- _About this exercise_
Print the lines from the one containing "Where should I" through the end of the material below, both included, exactly as they appear and without pictures.

[Material for this task Boundary: Start]

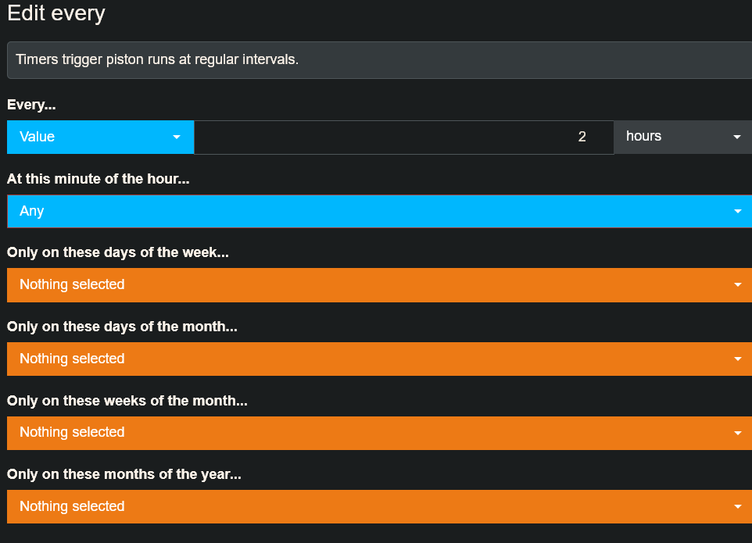The image size is (752, 543).
Task: Click the caret arrow beside Value
Action: 177,137
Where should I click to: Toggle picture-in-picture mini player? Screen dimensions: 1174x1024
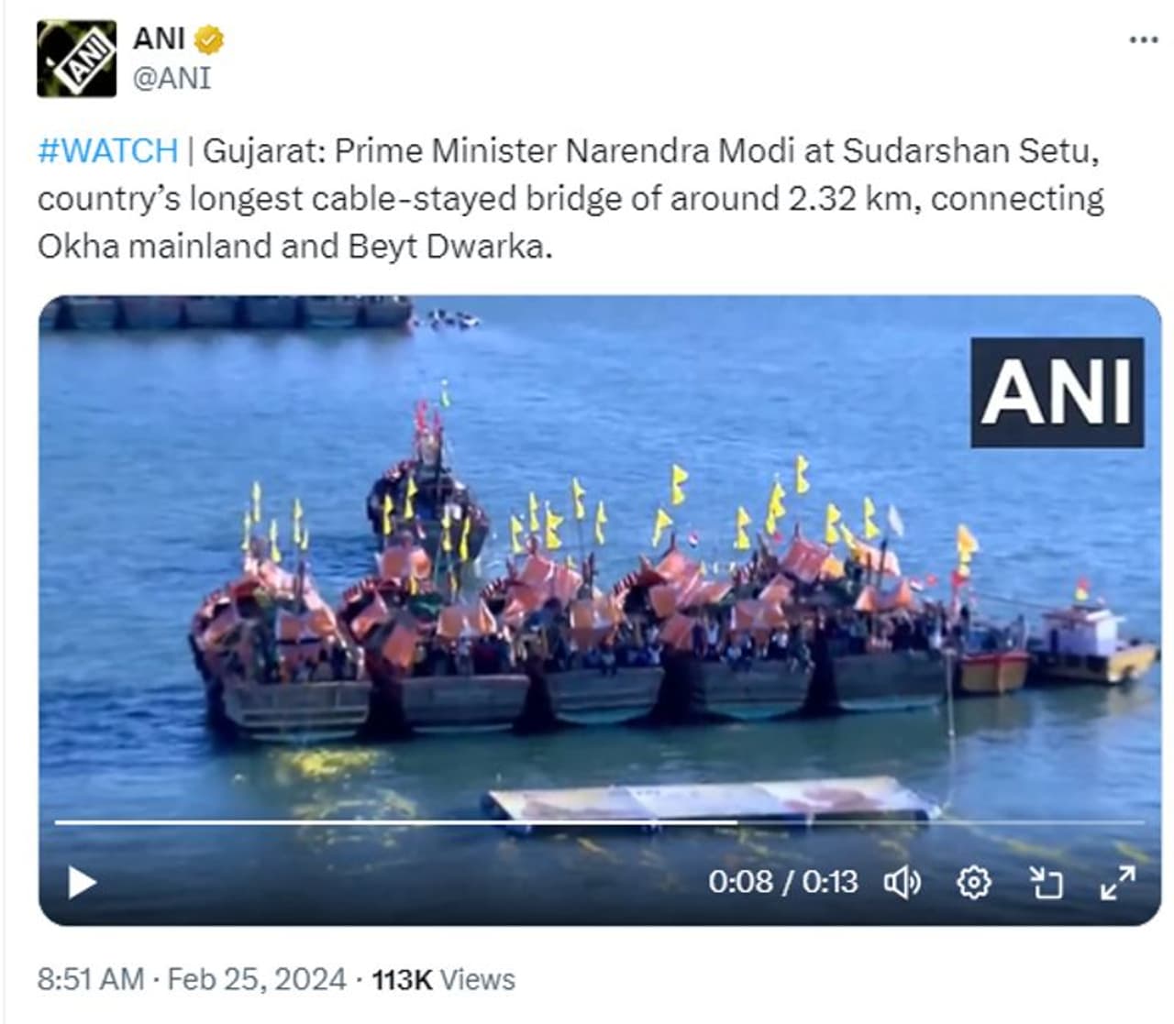1046,883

[Material for this task Boundary: End]

- _Reply_
Where should I click to: Toggle picture-in-picture mini player? Screen dimensions: 1174x1024
1046,883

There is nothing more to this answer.